Os números são alarmantes. Até 70%* das “fake news” (notícias falsas) têm mais chances de viralizar nas mídias sociais do que as notícias verdadeiras. Entre elas, as informações sobre saúde são as mais comuns. Segundo Erica Fernanda, nutricionista do Hospital 9 de Julho, às campeãs são as notícias sobre emagrecimento. “As crenças populares, somadas ao apelo emocional e às receitas de dietas milagrosas fazem com que muitas pessoas compartilhem notícias falsas”.

A especialista explica que, além das informações duvidosas sobre emagrecimento, as “fake news” podem ter consequências mais graves. “Sem a informação correta, as pessoas podem acreditar na notícia e prejudicar sua saúde ao fazer dietas ou exercícios errados” reforça Erica que lembra também que antes da internet, isso já acontecia. “Na época da escravidão, os senhores do engenho criaram a crença de que comer manga com leite fazia mal só para evitar que os escravos roubassem o leite da fazenda, mas não existe comprovação científica sobre isso”.

Para ajudar a esclarecer algumas “fake news” famosas nas mídias sociais, fizemos uma lista explicando cada uma delas. Confira!
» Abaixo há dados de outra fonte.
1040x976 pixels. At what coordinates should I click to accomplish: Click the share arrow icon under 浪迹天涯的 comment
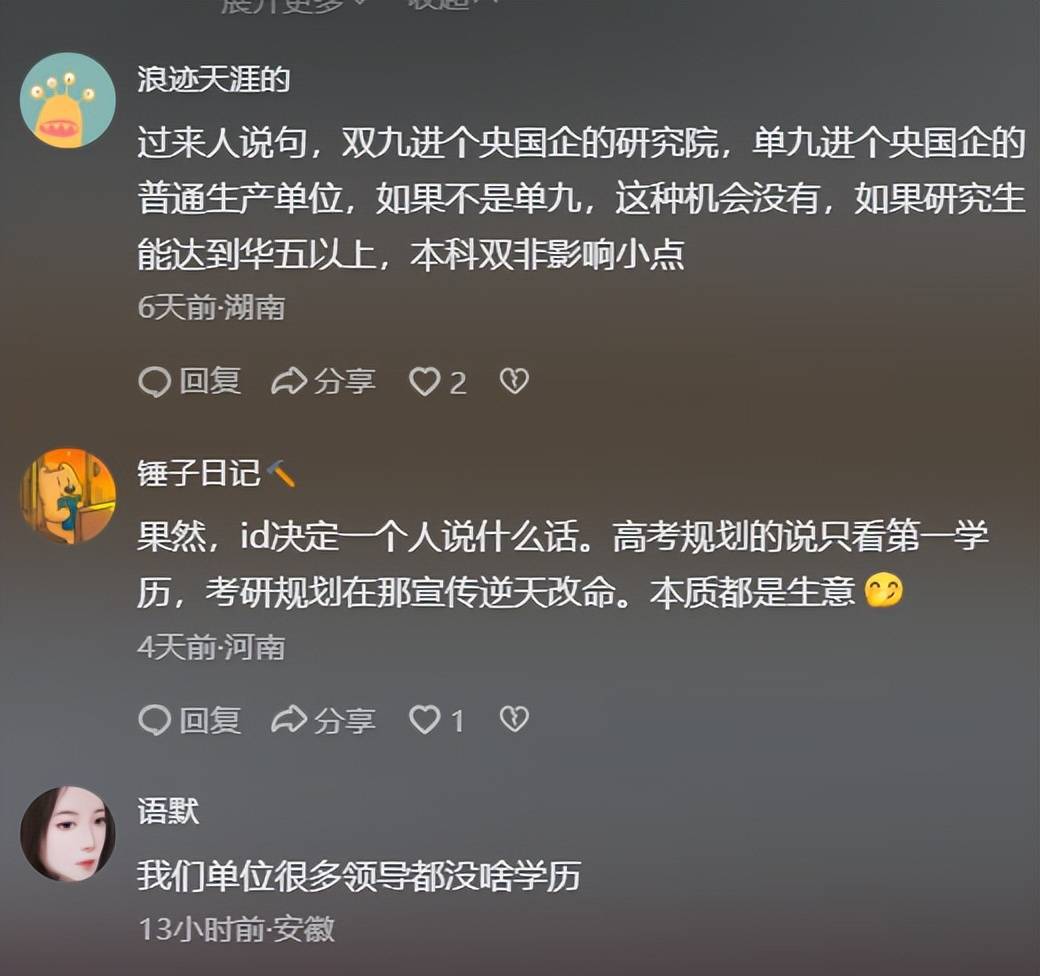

Quem tem colesterol alto não pode comer ovo: Fake. O aumento do colesterol não está relacionado apenas aos níveis de colesterol encontrados nos alimentos. Está associado a questões como a prática de atividade física, genética, ganho de peso e dieta pobre em fibras e gordura trans. “Por isso, o consumo do ovo, por si só, não costuma aumentar o nível de colesterol a ponto de ser um risco para a saúde” explica a nutricionista.

Beber água quente com limão em jejum emagrece: Fake. Essa técnica não elimina a gordura e não existe nenhuma comprovação científica sobre isso. A especialista reforça ainda que nenhum alimento é capaz de eliminar peso. “Alguns alimentos podem ajudar na perda de peso como os termogênicos, que aceleram o metabolismo e o gasto de energia, como a cafeína”. A ingestão de líquido, de forma geral, ajuda também na hidratação e desinchaço do organismo. Para perder peso e queimar gordura deve-se diminuir as calorias totais ingeridas durante o dia, consumir menos açúcar, alimentos ricos em gorduras e praticar exercícios físicos.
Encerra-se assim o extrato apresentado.